» **Exercise**
What lines in the material hold the string "Given"? Return every one of them.

» **Information provided**
■ ■ ■ ■ ■

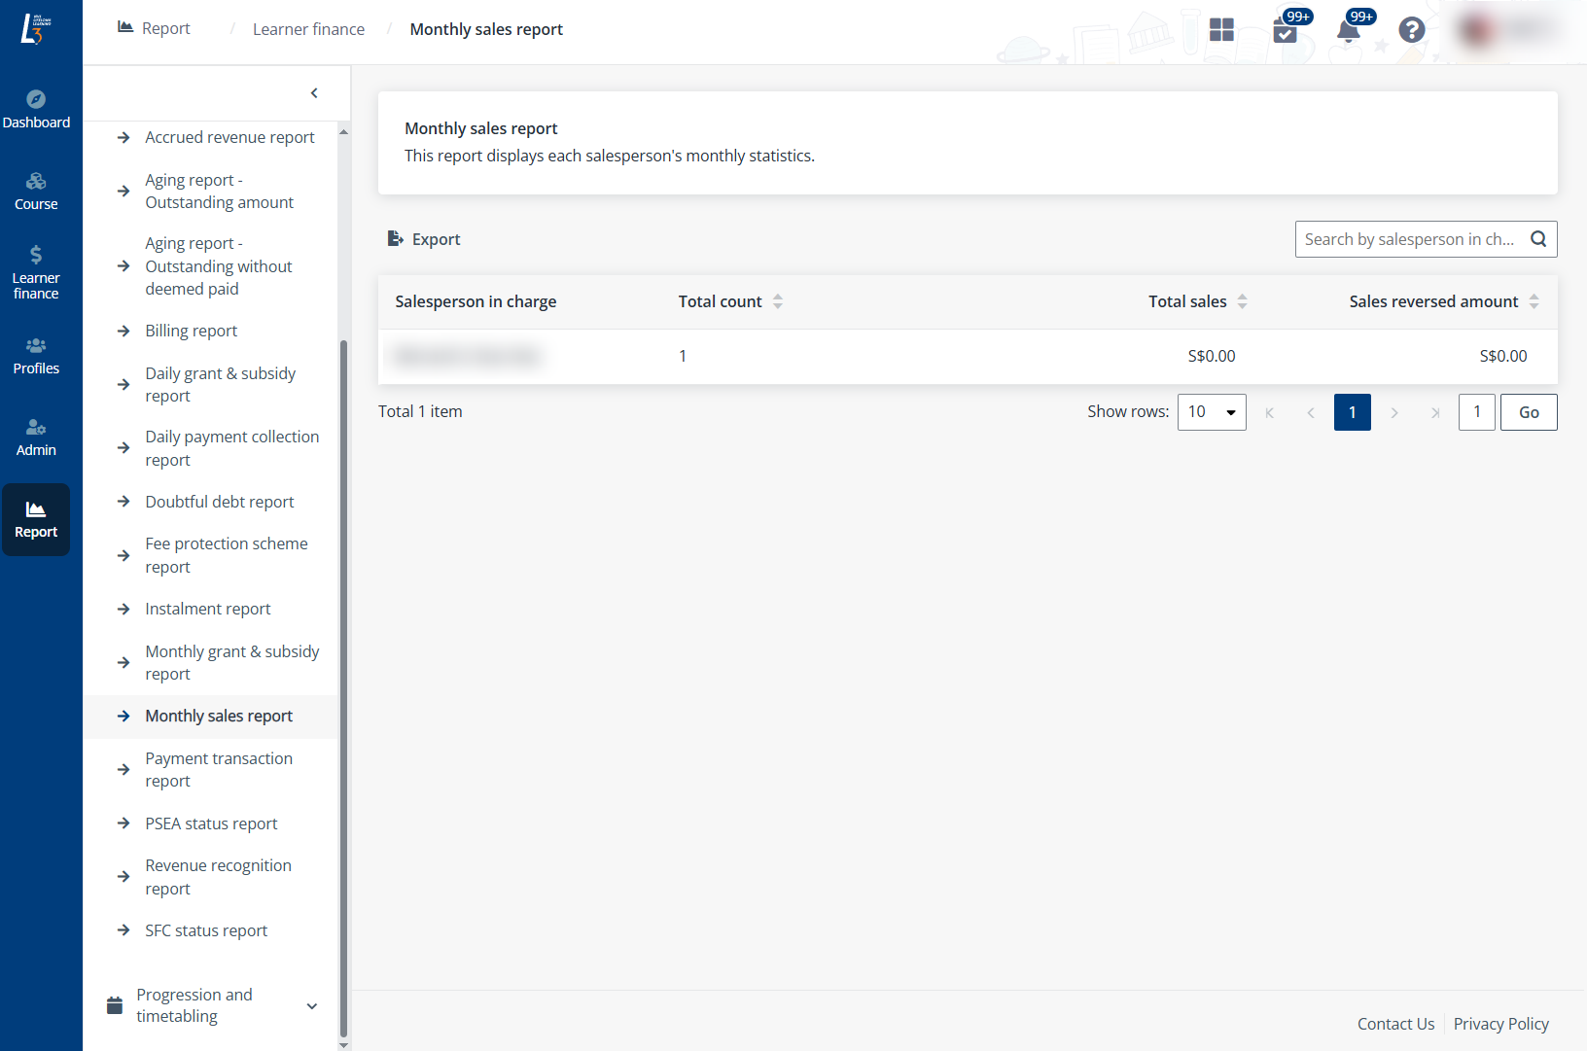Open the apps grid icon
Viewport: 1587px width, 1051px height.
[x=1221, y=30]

■ ■ ■ ■ ■

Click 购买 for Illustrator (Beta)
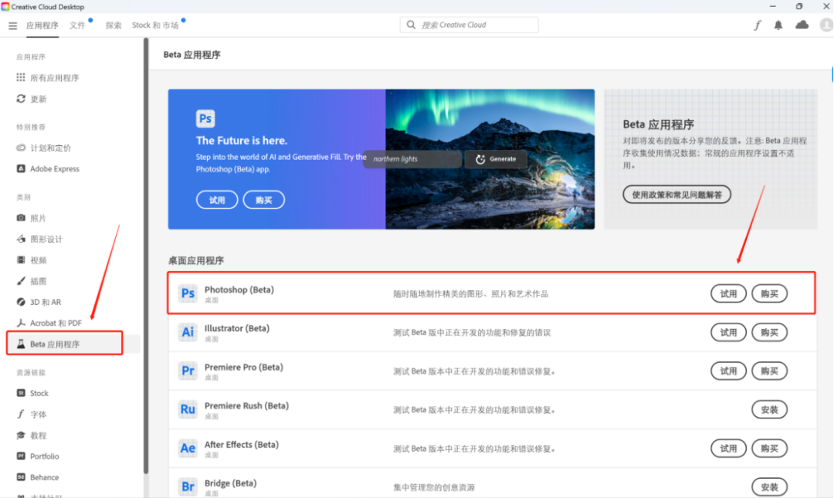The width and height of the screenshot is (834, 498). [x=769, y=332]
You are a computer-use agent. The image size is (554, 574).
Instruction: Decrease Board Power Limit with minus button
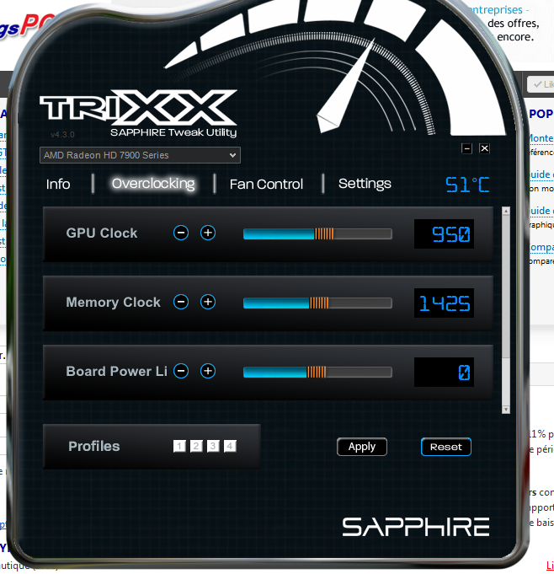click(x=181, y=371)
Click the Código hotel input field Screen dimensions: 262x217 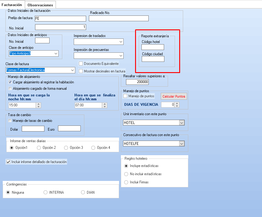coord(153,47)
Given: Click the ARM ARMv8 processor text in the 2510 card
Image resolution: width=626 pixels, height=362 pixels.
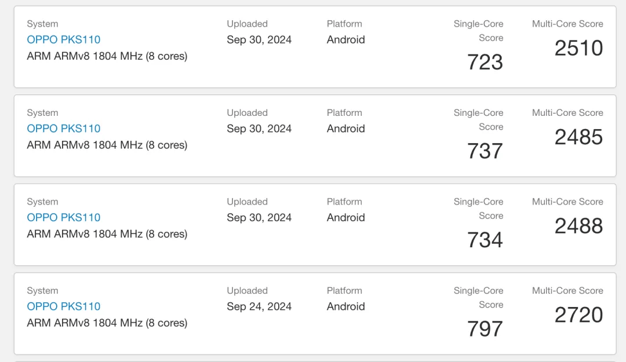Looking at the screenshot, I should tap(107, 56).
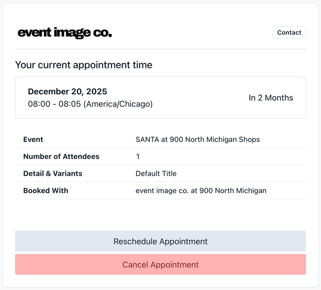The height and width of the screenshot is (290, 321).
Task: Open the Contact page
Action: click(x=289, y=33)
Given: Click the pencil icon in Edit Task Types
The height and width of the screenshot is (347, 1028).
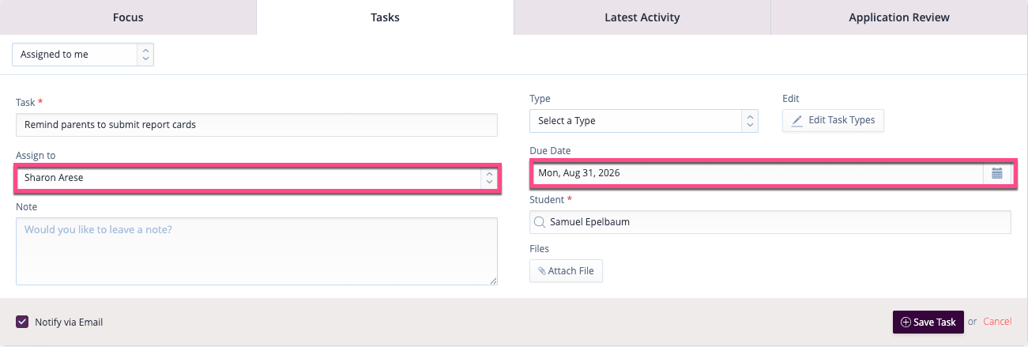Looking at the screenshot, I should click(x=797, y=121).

■ ■ ■ ■ ■

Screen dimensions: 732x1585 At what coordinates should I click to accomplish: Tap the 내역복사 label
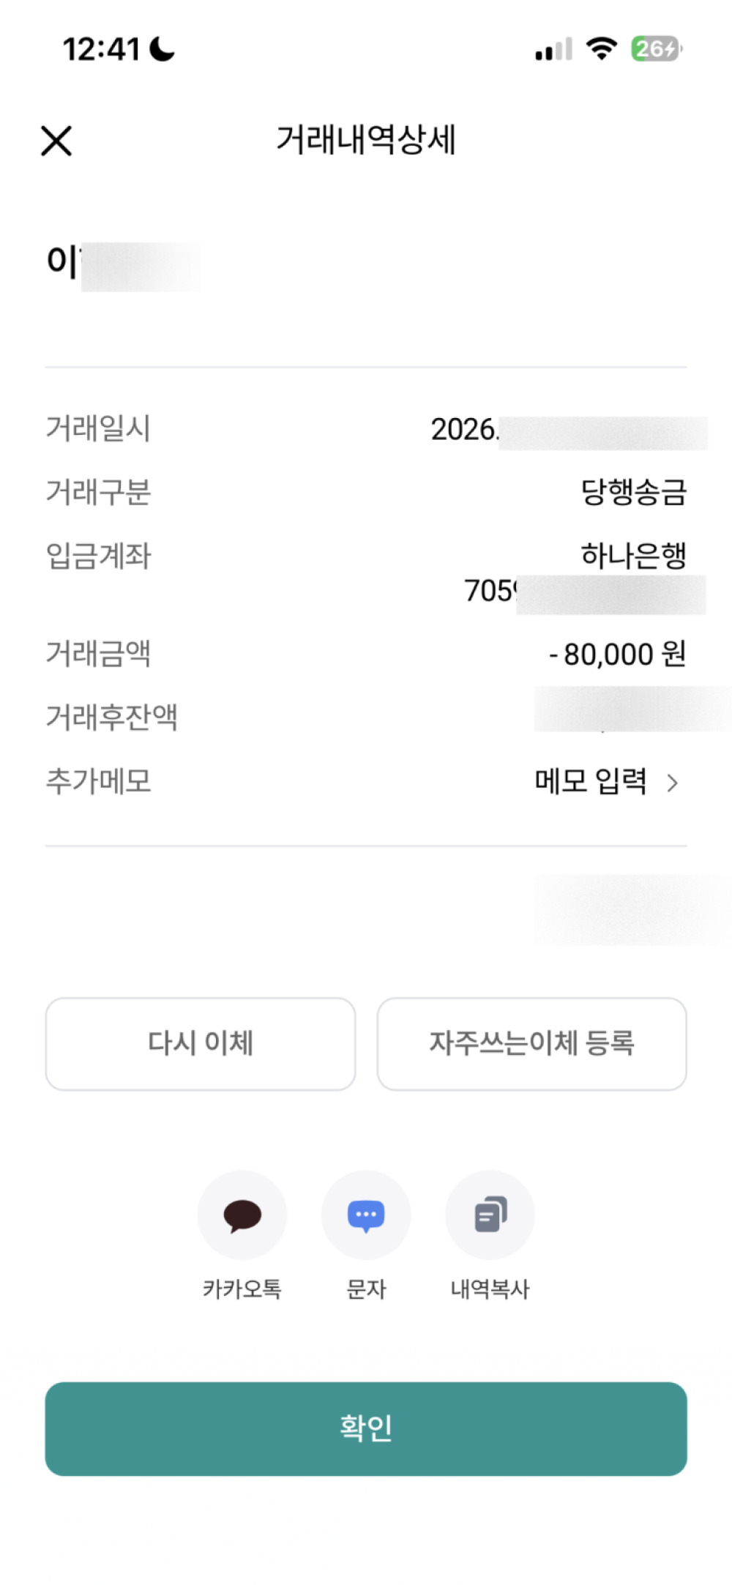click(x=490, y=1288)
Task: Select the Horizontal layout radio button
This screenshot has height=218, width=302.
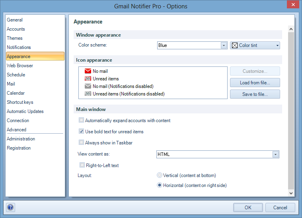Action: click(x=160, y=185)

■ ■ ■ ■ ■

» **Your response**
Given: Click the ARM ARMv8 processor text in the 2510 card
Given: Click the pencil icon in Edit Task Types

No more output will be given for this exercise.